***** Dataset *****
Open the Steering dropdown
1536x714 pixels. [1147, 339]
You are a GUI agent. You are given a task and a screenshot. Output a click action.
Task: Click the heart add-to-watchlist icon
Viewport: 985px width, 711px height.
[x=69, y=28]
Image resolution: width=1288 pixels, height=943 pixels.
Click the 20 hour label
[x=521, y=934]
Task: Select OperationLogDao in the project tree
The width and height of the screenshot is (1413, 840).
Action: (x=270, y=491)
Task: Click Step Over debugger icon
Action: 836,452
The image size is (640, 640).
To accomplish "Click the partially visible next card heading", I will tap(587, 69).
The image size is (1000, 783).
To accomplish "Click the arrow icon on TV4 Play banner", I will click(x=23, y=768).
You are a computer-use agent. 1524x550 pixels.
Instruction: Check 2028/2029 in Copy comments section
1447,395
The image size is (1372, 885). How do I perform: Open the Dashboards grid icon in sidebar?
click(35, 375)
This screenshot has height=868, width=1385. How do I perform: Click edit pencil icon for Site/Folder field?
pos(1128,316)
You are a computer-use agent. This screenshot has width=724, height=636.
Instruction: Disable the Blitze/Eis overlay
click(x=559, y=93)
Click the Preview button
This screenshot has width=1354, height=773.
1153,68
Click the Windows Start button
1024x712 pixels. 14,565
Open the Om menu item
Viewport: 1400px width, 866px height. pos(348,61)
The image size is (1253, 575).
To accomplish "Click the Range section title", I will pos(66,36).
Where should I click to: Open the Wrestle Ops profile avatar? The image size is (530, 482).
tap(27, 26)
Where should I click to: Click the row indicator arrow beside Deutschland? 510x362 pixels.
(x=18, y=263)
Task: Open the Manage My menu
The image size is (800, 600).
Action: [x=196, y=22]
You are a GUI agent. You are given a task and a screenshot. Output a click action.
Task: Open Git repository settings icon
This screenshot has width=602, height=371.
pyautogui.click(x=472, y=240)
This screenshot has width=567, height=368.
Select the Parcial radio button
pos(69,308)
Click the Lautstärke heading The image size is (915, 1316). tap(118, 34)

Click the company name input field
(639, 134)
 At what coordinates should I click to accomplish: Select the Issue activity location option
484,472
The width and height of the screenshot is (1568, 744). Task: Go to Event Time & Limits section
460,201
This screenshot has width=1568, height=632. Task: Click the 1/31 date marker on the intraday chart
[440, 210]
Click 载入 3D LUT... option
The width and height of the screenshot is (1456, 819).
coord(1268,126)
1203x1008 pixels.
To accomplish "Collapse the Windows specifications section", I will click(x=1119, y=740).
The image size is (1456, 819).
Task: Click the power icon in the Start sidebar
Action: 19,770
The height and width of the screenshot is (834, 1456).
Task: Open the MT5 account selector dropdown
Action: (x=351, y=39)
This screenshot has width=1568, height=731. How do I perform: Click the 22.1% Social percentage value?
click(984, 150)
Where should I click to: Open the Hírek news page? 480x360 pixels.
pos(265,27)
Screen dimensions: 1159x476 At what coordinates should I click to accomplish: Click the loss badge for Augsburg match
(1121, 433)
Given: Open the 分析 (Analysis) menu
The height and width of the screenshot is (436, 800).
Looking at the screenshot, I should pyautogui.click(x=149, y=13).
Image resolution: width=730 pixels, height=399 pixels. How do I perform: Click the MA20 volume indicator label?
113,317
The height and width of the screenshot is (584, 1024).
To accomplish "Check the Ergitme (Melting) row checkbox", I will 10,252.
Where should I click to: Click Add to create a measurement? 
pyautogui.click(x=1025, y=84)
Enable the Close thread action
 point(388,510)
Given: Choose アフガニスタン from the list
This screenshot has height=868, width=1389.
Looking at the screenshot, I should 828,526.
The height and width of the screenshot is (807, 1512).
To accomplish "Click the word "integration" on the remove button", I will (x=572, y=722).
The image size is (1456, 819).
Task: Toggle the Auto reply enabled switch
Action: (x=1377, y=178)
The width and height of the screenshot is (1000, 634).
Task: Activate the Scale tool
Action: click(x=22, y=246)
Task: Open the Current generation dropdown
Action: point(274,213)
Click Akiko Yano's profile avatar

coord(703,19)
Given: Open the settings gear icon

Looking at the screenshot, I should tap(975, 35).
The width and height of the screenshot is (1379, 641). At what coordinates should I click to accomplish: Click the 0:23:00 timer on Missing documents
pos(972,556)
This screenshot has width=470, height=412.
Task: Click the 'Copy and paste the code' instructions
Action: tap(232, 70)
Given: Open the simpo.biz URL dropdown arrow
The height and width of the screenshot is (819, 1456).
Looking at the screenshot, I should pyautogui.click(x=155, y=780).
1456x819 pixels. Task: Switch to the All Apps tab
*****
What to work on: Please find every line in the material above that contains the word "sidebar" and copy each one.

Response to this task:
The image size is (1372, 885). How do I perform: Open the Dashboards grid icon in sidebar?
Task: Click the power icon in the Start sidebar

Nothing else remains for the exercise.